Data-driven inverse reinforcement learning (RL) control aims to infer the unknown cost function of a learner system from expert demonstrations. The convergence of existing methods necessitates a data storage mechanism to maintain persistent excitation (PE), which consumes memory and induces delays in satisfying full-rank conditions. To address these problems, in this article, we propose a novel memory-efficient inverse RL algorithm for multiplayer differential game that eliminates the need for strict PE and data storage.
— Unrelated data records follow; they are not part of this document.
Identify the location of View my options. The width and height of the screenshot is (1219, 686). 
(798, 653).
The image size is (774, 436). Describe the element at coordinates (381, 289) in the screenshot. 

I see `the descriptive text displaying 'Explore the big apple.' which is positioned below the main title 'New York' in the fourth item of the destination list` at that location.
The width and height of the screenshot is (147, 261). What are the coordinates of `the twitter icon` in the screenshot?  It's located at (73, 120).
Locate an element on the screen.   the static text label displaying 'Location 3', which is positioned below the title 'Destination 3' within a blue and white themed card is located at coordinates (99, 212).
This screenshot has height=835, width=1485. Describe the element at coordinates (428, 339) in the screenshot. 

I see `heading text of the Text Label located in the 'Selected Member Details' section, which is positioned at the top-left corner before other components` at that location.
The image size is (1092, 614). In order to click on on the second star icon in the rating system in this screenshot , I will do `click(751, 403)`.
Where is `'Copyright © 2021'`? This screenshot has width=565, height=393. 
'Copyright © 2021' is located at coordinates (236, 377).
We prove that Nash equilibrium solutions for the learner system can be guaranteed under a mild initial excitation condition. Besides, existing inverse RL control algorithms often rely on an initial admissible control policy (IACP), which is difficult to obtain in data-driven scenarios. We address this problem by designing a novel filter-based homotopic RL algorithm, which derives an IACP for learner systems by shifting unstable poles into a stable region. Moreover, we establish several properties of the designed algorithms, including convergence, nonuniqueness, and stability. Finally, the effectiveness of the proposed algorithms is verified by comparative studies and simulation results.